I have posted before about not liking recipe books, or rather of much preferring food books that focus on the history and culture of food. It's not just that the recipe ones are dull - and they are - but that I don't believe (other than in very exceptional circs) that a recipe is ever 'done'.

My continual tweaking of the pizza recipe given to me by Ron Mackenna is a case in point. The basics (for four thin crust bases) are still there - 500g flour, 325ml water, 13g salt, 7g yeast - but I have added two tbsp of olive oil to make the dough more elastic. And I now put the naked pizzas in the oven as it is turned on, giving them 10 minutes pre-cooking to ensure they cook through once the toppings are added, and by forming a skin the toppings don't soak in as much. And the flour is now 200g plain 300g white bread flour, the plain making the cooked base crisper.

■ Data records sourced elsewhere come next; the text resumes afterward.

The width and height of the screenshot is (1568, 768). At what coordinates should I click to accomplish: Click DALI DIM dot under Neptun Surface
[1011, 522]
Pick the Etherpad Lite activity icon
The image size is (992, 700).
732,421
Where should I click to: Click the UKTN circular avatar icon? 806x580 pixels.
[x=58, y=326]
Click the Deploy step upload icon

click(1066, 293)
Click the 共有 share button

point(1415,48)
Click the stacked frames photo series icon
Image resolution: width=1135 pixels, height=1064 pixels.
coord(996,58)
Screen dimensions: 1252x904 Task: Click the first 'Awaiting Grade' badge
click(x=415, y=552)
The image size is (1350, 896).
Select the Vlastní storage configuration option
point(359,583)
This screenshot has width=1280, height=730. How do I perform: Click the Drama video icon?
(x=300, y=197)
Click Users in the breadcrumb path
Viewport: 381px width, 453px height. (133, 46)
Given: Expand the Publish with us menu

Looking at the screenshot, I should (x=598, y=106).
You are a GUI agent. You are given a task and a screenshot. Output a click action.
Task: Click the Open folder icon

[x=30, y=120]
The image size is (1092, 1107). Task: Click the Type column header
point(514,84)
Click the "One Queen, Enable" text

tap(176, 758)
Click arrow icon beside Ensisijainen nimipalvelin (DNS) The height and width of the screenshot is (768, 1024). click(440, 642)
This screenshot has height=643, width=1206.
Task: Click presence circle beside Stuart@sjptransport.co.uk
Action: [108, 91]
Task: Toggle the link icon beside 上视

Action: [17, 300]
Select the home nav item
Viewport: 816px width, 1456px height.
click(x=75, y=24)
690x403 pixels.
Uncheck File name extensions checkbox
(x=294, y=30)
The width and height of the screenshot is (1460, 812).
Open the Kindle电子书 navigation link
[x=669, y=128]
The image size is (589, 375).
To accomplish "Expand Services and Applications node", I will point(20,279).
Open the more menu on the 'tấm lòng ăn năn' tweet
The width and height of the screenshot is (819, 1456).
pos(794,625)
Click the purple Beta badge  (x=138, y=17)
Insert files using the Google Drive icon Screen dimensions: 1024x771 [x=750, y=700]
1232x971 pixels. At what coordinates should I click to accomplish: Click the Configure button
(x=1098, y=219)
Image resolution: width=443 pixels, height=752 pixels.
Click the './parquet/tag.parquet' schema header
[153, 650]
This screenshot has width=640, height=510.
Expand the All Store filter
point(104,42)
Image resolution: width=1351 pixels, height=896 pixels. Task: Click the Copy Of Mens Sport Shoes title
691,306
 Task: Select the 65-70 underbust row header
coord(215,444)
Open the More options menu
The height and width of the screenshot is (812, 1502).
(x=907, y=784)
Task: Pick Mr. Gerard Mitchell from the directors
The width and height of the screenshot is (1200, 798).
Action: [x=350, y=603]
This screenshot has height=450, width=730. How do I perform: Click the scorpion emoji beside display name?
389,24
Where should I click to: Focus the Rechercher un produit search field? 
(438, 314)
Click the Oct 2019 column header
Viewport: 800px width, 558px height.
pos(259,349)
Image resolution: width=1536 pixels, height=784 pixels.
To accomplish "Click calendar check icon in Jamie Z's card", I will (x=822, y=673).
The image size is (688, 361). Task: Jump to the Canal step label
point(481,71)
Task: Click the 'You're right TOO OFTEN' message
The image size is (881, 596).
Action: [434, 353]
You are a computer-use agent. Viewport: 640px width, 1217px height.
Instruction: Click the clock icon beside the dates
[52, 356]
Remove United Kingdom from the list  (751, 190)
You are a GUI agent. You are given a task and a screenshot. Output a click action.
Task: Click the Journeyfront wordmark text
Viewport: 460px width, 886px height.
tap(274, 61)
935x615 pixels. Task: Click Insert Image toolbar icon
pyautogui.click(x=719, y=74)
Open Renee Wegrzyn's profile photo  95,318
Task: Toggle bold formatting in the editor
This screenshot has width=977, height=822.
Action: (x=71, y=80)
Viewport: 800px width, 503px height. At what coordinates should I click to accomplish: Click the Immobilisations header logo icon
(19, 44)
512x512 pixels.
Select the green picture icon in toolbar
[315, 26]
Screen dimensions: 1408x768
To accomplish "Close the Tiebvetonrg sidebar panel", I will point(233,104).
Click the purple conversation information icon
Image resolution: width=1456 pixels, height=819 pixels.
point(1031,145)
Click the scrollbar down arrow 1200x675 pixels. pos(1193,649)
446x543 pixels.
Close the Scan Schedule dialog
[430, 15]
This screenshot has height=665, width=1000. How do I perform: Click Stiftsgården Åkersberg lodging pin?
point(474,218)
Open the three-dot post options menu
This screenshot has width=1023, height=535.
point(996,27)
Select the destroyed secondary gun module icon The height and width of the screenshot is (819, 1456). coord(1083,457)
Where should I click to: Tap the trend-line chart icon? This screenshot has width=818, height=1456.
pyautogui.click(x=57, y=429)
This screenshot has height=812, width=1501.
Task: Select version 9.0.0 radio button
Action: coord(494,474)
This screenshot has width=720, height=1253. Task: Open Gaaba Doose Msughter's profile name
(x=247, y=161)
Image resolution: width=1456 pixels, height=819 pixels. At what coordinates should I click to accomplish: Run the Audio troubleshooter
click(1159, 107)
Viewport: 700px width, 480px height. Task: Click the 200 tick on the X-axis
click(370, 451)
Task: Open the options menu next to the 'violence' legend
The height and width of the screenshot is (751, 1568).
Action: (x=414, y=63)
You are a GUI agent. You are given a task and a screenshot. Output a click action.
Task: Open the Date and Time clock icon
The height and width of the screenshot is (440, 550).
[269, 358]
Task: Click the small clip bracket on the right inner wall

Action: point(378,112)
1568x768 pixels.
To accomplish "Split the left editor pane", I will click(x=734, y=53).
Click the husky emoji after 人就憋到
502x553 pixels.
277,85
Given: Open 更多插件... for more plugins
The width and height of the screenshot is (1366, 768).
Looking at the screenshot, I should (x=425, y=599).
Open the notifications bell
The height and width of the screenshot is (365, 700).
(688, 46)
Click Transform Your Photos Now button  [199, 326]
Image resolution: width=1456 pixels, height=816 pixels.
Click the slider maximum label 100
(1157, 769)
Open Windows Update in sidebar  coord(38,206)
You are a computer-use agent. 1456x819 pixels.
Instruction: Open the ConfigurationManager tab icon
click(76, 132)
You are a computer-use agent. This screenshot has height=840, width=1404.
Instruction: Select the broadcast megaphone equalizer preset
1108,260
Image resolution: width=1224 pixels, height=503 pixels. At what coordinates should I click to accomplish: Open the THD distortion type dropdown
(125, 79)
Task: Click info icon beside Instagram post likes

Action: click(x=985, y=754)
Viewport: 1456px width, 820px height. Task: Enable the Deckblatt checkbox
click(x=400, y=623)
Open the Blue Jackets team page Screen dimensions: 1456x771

The toppings have evolved too. I use a tin of toms mashed up and cooked so some of the liquid is steamed off. That's enough to coat two bases, the next stage being to cover the tomato with loads of grated Parmesan. This has the double boon of making the paste dryer still, so it doesn't ensoggify the bread, and is an excuse for using the world's greatest cheese.

OMG as I would say were I not far too old mature. This has become a recipe. So to sidestep that fate I'd ask a question: is there any better finger food than pizza? Anyone eating pizza other than in a restaurant too posh for pizza anyway should be shot for using a knife and fork with this. It's meant to be eaten with the hands. The bread cools more rapidly than the topping (a generalisation but like most generalisations, including this one, true) so you can hold the thing without burning, but get a hot mouthful. With the basic cheese and tomato version you have a balanced mini-meal with carbs/protein/veggie fibre, anything else being a dietary bonus.

All that said, my home-cooked version is still not up to the standard of a good pizzeria pie. My wife frowns on the idea of spending £500 on a pizza oven for the garden. So the next step is to invest in a pizza stone as an approximation. And if that doesn't do the trick, I'll try the man-stuff route and see if a mate or two will help me build my own with fire-bricks and clay. Or we could walk down the road to Checco's.